Auch auf dem Gebiet der Außenpolitik gewährte Trump freimütige Einblicke in sein Denken. "20 Jahre lang war es immer, oh, China ist so toll, China ist so toll. Das hört man nicht mehr häufig. (…) Wisst ihr, wer jetzt toll ist? Wir sind jetzt toll."
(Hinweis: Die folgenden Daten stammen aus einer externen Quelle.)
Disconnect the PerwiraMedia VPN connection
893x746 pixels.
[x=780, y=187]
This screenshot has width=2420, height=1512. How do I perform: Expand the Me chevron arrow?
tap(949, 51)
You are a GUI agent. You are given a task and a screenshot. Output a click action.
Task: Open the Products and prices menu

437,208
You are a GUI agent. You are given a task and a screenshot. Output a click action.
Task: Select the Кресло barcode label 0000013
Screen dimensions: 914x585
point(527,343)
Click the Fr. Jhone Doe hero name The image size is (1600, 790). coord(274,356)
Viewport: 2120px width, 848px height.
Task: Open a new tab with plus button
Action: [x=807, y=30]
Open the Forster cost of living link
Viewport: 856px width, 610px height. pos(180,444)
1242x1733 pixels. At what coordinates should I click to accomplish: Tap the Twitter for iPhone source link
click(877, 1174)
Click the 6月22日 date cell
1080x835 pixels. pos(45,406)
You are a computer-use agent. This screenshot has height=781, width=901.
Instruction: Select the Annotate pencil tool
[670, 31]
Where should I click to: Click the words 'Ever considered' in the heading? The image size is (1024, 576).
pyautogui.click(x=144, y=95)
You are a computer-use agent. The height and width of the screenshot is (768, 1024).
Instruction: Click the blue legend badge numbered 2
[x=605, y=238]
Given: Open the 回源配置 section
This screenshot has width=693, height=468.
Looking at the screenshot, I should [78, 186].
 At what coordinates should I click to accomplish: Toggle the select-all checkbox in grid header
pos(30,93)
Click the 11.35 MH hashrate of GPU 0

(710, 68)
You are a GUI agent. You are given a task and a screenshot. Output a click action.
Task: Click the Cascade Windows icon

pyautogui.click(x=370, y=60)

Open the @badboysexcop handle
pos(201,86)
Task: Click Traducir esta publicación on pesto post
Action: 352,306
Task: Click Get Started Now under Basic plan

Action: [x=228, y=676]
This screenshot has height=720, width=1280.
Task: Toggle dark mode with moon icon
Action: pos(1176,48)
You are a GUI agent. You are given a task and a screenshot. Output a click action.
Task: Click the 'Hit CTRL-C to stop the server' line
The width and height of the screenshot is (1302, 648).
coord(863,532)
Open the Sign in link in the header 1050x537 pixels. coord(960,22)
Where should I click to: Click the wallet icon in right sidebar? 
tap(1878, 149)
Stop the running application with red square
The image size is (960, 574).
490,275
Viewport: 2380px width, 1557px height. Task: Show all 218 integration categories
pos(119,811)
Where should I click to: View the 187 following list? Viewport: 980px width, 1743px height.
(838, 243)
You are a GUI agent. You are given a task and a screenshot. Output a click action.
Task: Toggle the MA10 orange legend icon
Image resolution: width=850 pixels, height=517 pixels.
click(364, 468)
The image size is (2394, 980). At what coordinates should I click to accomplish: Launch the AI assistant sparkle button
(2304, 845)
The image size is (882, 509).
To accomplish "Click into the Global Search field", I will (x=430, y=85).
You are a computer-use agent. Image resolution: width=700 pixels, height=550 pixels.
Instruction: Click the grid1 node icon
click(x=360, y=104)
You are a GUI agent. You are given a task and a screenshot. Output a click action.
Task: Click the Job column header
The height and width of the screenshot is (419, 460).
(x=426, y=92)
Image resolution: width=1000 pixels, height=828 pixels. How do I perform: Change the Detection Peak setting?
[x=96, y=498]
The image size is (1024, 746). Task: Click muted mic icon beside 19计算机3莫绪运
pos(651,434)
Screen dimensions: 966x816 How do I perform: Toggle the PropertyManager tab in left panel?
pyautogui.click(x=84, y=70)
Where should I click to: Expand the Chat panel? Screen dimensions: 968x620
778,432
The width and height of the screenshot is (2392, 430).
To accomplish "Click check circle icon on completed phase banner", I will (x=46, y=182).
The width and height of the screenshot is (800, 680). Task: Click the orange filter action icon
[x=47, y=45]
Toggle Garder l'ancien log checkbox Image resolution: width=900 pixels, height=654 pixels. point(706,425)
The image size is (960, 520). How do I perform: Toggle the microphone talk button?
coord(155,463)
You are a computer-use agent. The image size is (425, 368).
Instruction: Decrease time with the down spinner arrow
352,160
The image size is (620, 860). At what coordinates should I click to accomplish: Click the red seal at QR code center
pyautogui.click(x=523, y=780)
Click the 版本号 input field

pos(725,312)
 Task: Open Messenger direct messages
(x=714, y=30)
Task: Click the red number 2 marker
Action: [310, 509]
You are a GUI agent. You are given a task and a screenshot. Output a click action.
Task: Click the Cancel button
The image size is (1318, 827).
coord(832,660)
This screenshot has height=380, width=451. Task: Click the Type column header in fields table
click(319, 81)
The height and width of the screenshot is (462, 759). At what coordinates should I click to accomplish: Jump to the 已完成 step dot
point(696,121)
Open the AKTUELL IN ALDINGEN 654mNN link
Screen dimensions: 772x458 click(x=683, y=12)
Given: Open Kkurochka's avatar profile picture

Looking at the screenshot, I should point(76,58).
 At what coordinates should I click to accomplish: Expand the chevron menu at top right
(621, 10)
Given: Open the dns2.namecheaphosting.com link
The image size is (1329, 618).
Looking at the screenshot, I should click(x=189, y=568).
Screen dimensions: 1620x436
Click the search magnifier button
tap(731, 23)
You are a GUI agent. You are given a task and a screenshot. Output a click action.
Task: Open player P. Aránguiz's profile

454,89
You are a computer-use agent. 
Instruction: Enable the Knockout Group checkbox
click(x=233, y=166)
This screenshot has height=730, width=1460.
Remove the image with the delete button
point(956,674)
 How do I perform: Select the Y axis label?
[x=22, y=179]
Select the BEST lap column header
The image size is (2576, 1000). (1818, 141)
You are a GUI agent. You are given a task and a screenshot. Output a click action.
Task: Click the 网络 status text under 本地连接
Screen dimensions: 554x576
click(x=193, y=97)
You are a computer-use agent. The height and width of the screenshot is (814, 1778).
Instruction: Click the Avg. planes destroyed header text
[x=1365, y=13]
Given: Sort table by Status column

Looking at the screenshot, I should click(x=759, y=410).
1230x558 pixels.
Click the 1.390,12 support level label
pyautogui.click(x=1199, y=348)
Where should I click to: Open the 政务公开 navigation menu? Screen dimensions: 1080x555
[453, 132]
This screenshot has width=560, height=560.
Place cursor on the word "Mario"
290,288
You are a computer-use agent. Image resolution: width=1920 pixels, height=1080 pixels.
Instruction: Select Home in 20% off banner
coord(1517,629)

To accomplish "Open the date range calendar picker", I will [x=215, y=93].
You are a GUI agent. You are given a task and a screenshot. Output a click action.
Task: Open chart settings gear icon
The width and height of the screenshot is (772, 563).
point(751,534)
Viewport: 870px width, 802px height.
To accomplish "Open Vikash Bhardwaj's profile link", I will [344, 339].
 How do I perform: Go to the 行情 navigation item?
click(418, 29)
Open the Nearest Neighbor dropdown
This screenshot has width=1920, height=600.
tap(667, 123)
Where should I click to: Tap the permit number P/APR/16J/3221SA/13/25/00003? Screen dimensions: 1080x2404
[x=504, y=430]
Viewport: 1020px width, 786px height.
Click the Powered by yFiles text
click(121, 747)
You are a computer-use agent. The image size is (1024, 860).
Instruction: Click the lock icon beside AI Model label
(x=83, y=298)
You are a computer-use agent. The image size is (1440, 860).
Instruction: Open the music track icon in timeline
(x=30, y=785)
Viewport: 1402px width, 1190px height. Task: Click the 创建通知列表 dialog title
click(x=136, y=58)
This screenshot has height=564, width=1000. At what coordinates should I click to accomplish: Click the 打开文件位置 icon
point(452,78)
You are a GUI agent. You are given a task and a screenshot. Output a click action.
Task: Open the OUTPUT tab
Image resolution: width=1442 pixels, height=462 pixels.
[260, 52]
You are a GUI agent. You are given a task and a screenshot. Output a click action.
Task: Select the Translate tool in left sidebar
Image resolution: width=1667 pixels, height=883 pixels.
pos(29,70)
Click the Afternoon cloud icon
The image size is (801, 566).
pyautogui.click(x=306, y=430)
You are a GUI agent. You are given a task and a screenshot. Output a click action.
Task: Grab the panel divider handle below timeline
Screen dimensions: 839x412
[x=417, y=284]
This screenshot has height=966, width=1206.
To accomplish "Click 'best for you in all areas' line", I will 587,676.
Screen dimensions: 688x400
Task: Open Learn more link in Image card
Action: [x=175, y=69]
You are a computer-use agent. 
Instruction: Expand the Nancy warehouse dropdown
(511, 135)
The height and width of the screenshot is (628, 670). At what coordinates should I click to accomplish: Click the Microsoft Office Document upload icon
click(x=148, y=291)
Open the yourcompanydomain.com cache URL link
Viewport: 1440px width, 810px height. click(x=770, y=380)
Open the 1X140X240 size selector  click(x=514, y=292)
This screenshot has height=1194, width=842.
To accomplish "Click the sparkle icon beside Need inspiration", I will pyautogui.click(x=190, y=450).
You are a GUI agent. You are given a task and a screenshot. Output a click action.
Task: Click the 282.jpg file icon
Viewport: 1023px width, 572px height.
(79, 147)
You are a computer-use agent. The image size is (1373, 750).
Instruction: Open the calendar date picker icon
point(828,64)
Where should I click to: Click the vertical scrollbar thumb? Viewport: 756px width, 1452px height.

Seine Beziehung zu Chinas Staatspräsident Xi Jinping beschrieb Trump als hervorragend. "Er hat gesagt, dass China totalen Respekt für Donald Trump und für Donald Trumps sehr, sehr großes Gehirn hat." Gleichzeitig erneuerte er seine Vorwürfe, China beabsichtige sich in die anstehenden Kongresswahlen einzumischen. "Sie wollen, dass ich die Wahl verliere."

"Ja, Mr. Kurde, bitte"

Lob gab es für die Beziehungen zu Mexiko und die Verhandlungen über eine Neuauflage des nordamerikanischen Freihandelsabkommens (Nafta): "[Mexiko] war toll, der neue Präsident [López Obrador] war toll. Das Abkommen ist fertig, jetzt muss es durch den Kongress (...) Ich benutze das Wort Nafta nicht. Wir könnten es USMK nennen. Das wären USA, Mexiko, Kanada. Aber es wird möglichweise nur USM sein. (…) Falls Kanada keinen Deal mit uns macht, werden wir Steuern auf ihre Autos erheben. Das bringt mehr Geld als jegliches Abkommen."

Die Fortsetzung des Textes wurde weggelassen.